1. Copy /home/londo003/perl_class3/data_files/EMBL_example.txt into your home directory. Write a perl script which Bio::SeqIO to read in all sequences in this file and write each entry out in the following format:
record_start
ID $id
Accession $accession
Molecular Type: $mol_type
Species: $species
Chromosome: $chromosome
sequence_start
$sequence
sequence_end
record_end
Answer:
use Bio::SeqIO;
my $tmpl = q(
record_start
ID: %s
Accession: %s
Molecular Type: %s
Species: %s
Chromosome: %s
sequence_start
%s
sequence_end
record_end
);
my $file = shift or die "usage: embl_reader1.pl /path/to/EMBL_file\n";
my $input = Bio::SeqIO->new('-file' => '<'.$file, '-format' => 'EMBL') or die $!;
while (my $seq = $input->next_seq) {
my $source_feature = (grep { $_->primary_tag eq 'source' } $seq->get_SeqFeatures)[0];
printf $tmpl,
$seq->id,
$seq->accession_number,
join(' ', $source_feature->get_tag_values('mol_type')),
$seq->species->binomial,
join(' ', $source_feature->get_tag_values('chromosome')),
$seq->seq;;
}
$input->close;
exit;
Note that, since the mol_type and chromosome are part of the FT entries, which are sequence features, you must search the top Bio::SeqFeatureI objects returned from the sequence object. You might also like to know that the primary_tag of the Bio::SeqFeatureI object containing these features is 'source'.
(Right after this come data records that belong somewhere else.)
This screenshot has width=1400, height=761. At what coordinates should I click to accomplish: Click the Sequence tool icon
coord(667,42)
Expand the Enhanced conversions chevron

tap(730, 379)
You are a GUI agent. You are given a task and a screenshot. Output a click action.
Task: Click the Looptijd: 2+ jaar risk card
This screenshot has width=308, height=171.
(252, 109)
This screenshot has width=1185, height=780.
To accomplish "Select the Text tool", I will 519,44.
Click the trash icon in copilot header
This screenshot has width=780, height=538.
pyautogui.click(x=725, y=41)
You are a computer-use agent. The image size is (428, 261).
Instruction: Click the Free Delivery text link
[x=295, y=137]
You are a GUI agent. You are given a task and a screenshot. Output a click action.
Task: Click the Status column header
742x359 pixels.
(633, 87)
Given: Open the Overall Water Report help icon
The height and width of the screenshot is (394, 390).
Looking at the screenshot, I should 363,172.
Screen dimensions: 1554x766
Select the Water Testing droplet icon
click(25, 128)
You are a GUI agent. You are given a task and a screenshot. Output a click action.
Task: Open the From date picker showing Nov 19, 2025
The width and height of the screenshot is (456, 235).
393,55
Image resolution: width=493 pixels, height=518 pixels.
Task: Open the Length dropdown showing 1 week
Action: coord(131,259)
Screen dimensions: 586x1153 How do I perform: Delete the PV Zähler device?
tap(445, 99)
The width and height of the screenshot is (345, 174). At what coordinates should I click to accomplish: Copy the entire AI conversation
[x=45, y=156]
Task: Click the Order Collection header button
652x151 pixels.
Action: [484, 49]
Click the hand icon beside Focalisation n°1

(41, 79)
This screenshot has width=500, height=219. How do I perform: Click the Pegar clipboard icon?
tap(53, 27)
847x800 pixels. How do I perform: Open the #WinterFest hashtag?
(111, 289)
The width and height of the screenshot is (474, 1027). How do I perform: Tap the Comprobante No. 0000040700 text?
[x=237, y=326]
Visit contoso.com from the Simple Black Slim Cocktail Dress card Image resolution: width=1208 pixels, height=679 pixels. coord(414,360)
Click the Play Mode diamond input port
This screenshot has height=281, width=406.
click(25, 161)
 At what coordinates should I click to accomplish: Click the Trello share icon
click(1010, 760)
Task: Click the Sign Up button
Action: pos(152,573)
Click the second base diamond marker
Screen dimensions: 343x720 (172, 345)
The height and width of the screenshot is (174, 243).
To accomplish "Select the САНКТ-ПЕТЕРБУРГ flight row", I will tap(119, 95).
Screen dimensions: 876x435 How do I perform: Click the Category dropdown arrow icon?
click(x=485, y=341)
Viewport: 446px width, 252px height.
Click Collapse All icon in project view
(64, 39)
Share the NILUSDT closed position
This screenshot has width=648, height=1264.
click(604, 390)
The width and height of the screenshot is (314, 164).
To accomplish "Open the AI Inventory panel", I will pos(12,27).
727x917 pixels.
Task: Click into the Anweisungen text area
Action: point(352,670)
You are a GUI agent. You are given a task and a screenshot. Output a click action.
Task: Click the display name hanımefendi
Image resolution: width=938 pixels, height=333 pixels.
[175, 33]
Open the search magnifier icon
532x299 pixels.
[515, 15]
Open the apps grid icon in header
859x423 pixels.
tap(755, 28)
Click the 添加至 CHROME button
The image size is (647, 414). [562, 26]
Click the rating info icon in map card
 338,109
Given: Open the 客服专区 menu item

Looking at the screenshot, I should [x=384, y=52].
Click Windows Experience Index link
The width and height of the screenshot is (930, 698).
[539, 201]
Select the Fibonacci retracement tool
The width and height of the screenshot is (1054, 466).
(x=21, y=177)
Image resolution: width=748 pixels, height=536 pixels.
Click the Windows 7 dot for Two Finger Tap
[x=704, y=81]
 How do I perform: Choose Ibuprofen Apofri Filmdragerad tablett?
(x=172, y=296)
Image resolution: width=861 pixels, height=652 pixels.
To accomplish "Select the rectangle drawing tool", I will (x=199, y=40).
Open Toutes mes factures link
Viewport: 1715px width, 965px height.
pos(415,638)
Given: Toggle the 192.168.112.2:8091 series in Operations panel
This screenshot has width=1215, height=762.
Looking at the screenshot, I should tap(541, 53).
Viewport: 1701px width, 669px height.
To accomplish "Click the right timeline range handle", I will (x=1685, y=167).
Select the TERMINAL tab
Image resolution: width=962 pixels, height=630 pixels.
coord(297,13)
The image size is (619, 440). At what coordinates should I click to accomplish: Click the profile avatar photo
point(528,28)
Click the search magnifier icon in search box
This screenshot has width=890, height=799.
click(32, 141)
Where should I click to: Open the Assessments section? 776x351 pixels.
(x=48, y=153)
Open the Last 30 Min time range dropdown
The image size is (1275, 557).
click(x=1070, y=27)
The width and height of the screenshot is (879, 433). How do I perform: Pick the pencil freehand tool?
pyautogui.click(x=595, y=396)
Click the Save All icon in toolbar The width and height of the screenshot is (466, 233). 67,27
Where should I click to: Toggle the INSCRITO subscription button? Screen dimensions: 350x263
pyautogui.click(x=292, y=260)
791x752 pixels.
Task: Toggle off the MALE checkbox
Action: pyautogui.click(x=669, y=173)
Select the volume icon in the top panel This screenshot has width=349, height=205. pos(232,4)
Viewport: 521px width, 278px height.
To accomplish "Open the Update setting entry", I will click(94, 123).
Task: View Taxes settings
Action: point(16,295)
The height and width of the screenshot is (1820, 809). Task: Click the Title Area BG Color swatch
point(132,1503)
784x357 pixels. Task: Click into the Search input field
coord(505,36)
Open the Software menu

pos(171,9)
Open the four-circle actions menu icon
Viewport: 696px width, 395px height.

Here is some psuedocode to get you started:
use Bio::SeqIO;
my $tmpl = q(
record_start
ID %s
Accession:%s
Molecular Type: %s
Species: %s
Chromosome: %s
sequence_start
%s
sequence_end
record_end
);
my file = shift or die "usage: my_script.pl /path/to/EMBL file\n";
my input = new Bio::SeqIO from file '<'.file in format EMBL or die $!;
foreach seq in input:
source_feature = find the 'top SeqFeature' whose primary_tag is 'source' (hint, grep is your friend, but it returns a list)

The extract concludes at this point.